MAHKEMESİ : İŞ MAHKEMESİ

Taraflar arasında görülen dava sonucunda verilen kararın, temyizen incelenmesi davacı vekili tarafından istenilmekle, temyiz taleplerinin süresinde olduğu anlaşıldı. Dava dosyası için Tetkik Hakimi tarafından düzenlenen rapor dinlendikten sonra dosya incelendi, gereği konuşulup düşünüldü:

YARGITAY KARARI 

A) Davacı İsteminin Özeti:

Davacı vekili, davalı banka bünyesinde 06/09/1999 tarihinde işe başladığını, Nisan 2000 döneminde zorunlu askerlik hizmeti nedeniyle 8 ay boyunca askerde olan davacının askerliğin bitimini müteakip ara vermeden davalı bankada işine devam ettiğini ve bu çalışmasının 24/02/2014 yılında davacının işten çıkmak zorunda bırakılmasıyla son bulduğunu belirterek, davacının 1.000,00 TL kıdem tazminatının,2.000,00 TL fazla çalışma ücreti alacağının,500,00 TL hafta tatili ücreti alacağının davalıdan tahsiline karar verilmesini talep ve dava etmiştir.

B) Davalı Cevabının Özeti:

Davalı vekili, davacının iş akdinin istifa nedeni ile son bulduğunu, savunarak davanın reddini talep etmiştir.

C) Yerel Mahkeme Kararının Özeti:

Mahkemece, dosyadaki bilgi, belge ve deliller göz önüne alındığında iş sözleşmesinin davacı tarafından 24/02/2014 tarihinde başka bir işyerinde iş bulması sebebiyle istifa etmek suretiyle feshedildiği sonucuna ulaşılmaktadır. Davacının iş akdinin feshinden sonra 03/03/2014 tarihinde Finansbank … Şubesinde işe başladığı anlaşılmış. Bu nedenle yeni bir iş bulmak suretiyle iş akdini fesheden davacının kıdem tazminatı isteme hakkının bulunmadığı sonucuna ulaşıldığından davacının bu talebinin reddine karar vermek gerekmiştir. Davacı taraf fazla mesai yapıldığını, hafta tatillerinde çalışıldığını kanıtlayamamış bu nedenle davacının fazla çalışma ücreti alacağı talebi ile hafta tatili ücreti alacağı talebinin reddine karar verilmiştir.

D) Temyiz:

Kararı davacı vekili temyiz etmiştir.

E) Gerekçe:

Taraflar arasında iş akdinin feshinin yaş hariç emekliliğe dayanıp dayanmadığı uyuşmazlık konusudur.
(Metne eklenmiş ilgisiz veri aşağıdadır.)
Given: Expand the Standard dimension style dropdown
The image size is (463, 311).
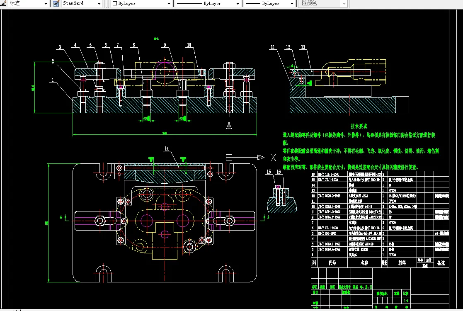Looking at the screenshot, I should [x=99, y=3].
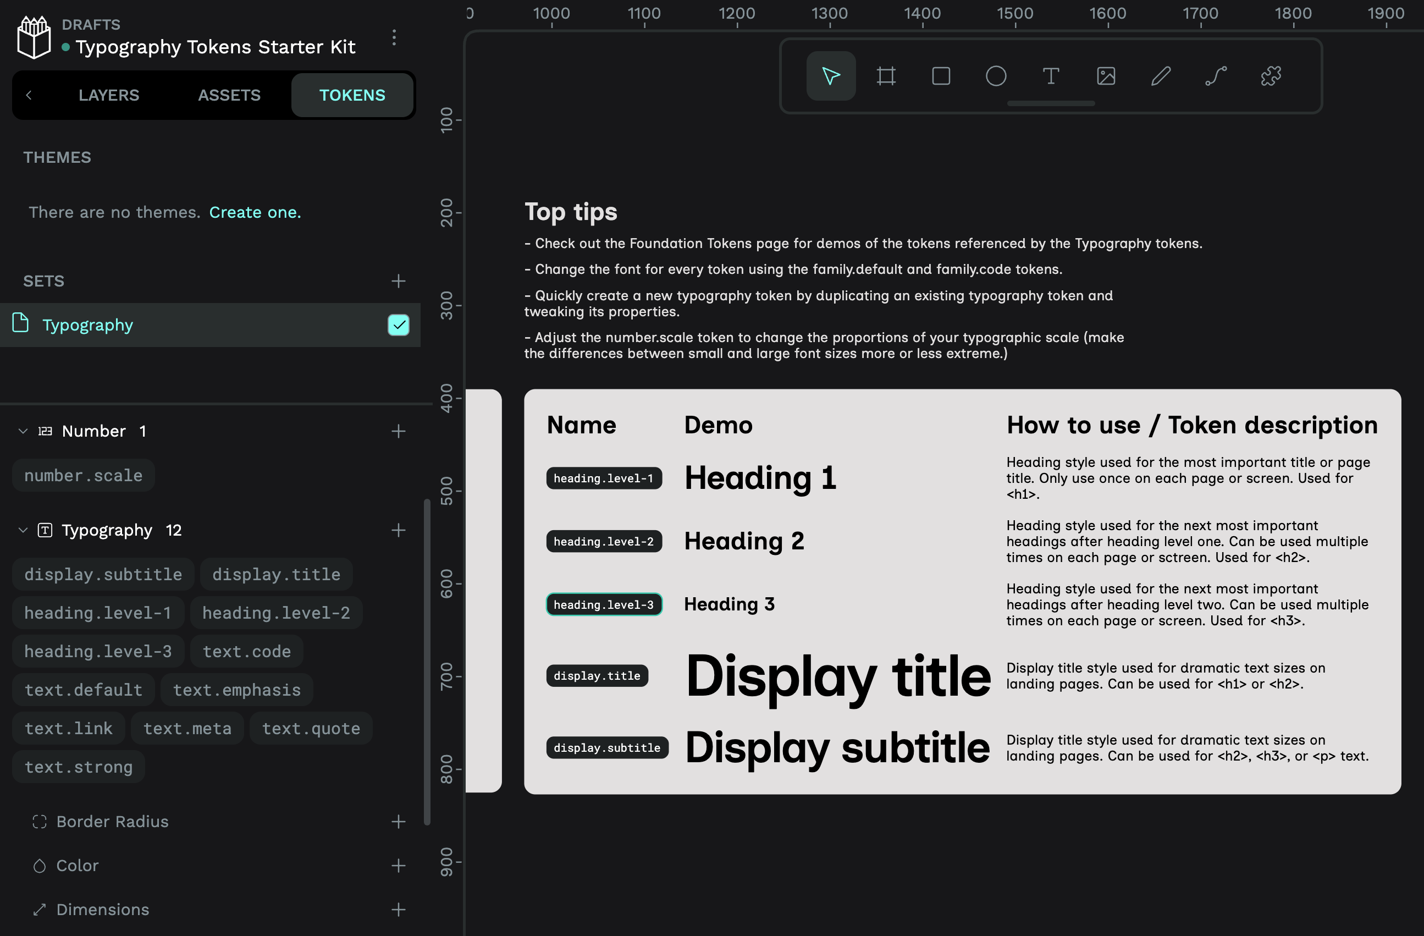The width and height of the screenshot is (1424, 936).
Task: Select the Image insert tool
Action: (x=1106, y=76)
1475 sayılı yasaya 4447 sayılı yasa ile eklenen 5. bentte, “506 Sayılı Kanunun 60 inci maddesinin birinci fıkrasının (A) bendinin (a) ve (b) alt bentlerinde öngörülen yaşlar dışında kalan diğer şartları veya aynı Kanunun Geçici 81 inci maddesine göre yaşlılık aylığı bağlanması için öngörülen sigortalılık süresini ve prim ödeme gün sayısını tamamlayarak kendi istekleri ile işten ayrılmaları nedeniyle” işçilerin kıdem tazminatına hak kazanabileceği hükme bağlanmıştır. Düzenlemenin amacı, prim ödeme ve sigortalılık süresi yönünden emeklilik hakkını kazanmış olsa da, diğer bir ölçüt olan emeklilik yaşını beklemek zorunda olan işçilerin, bundan böyle çalışma olmaksızın işyerinden ayrılmaları halinde kıdem tazminatı alabilmelerini sağlamaktır. İşçi ayrıldığı tarihte sigortalılık süresini ve prim gün sayısını tamamlamış ise kıdem tazminatına hak kazanacaktır. Hakkın kötüye kullanılmadığı sürece işçinin herhangi bir neden belirterek veya neden belirtmeden ayrılması, kıdem tazminatını hak kazanmasını etkilememelidir. Zira yasadan doğan bir hakkı bulunmaktadır. İşçinin daha sonra bunu belgelendirmesi ve işverene sunması, kıdem tazminatına hak kazanılmasını ortadan kaldırmaz. Ayrıca çalışma hakkı anayasal bir haktır. Davacının ayrıldıktan sonra yeni iş bulması, bu hak kapsamında değerlendirilmelidir.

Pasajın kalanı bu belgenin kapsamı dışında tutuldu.